Copy out the records verbatim, beginning with the line containing "At what (x,y)" and continuing through the line containing "Looking at the".

Supplied data:
--*--

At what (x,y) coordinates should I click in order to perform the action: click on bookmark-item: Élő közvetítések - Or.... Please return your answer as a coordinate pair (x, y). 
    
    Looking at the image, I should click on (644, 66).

--*--

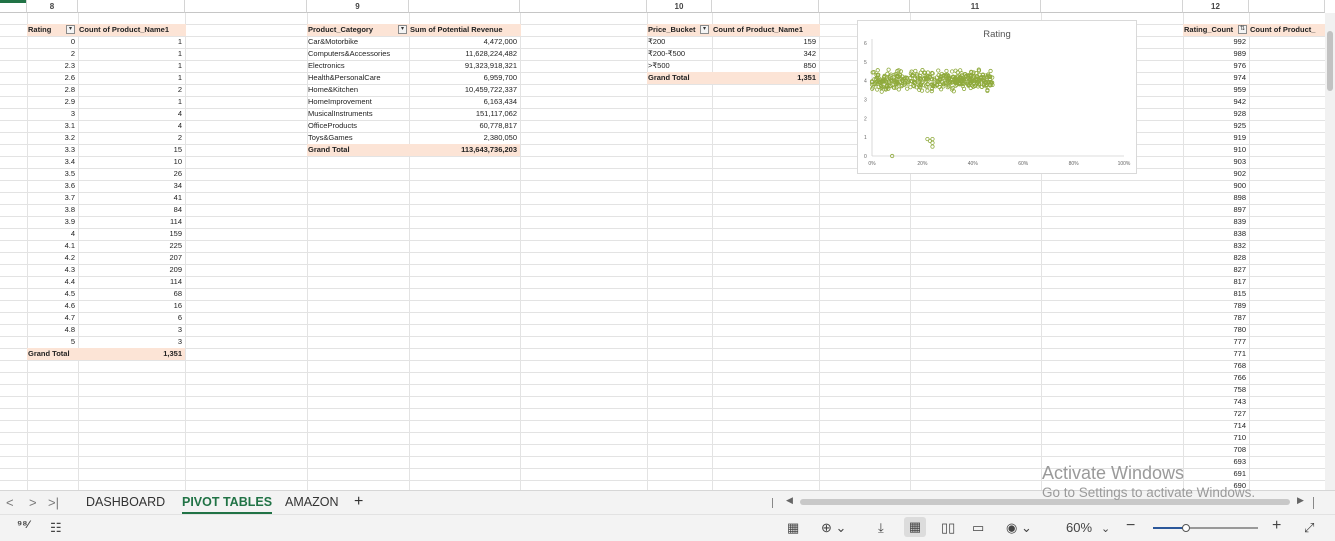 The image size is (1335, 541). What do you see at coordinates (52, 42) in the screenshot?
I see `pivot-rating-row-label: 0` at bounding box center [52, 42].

--*--

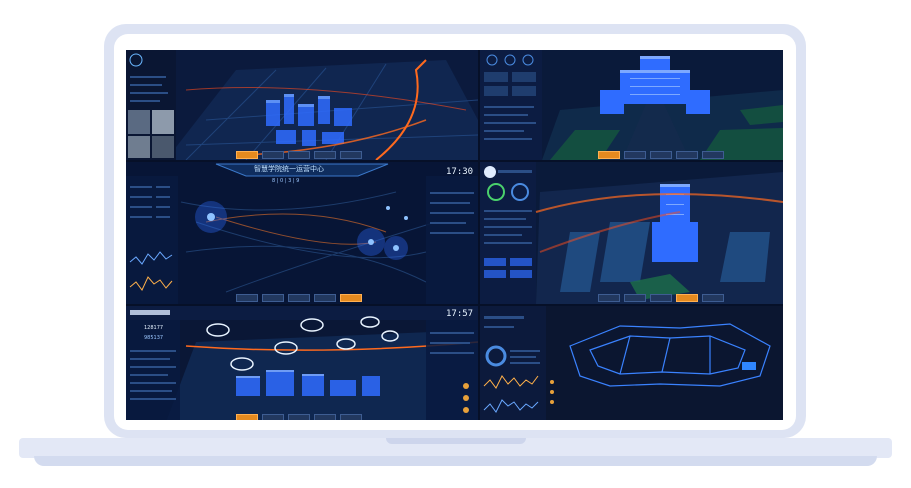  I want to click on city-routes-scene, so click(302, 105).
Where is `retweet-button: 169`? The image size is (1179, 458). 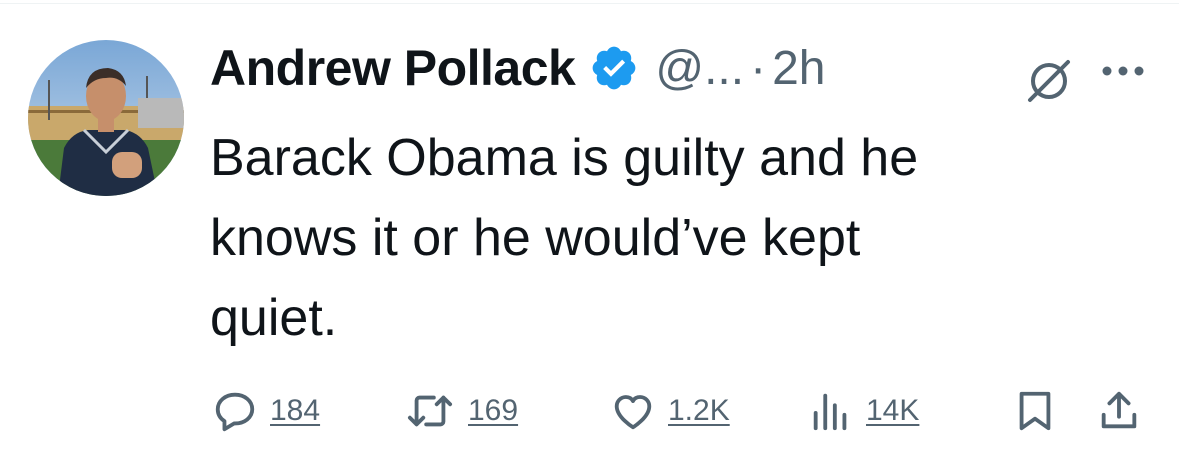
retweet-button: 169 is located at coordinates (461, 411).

--*--

Answer to the exercise:
At what (x,y) coordinates should I click in order to perform the action: click on bookmark-item: Élő közvetítések - Or.... Please return your answer as a coordinate pair (x, y). 
    
    Looking at the image, I should click on (644, 66).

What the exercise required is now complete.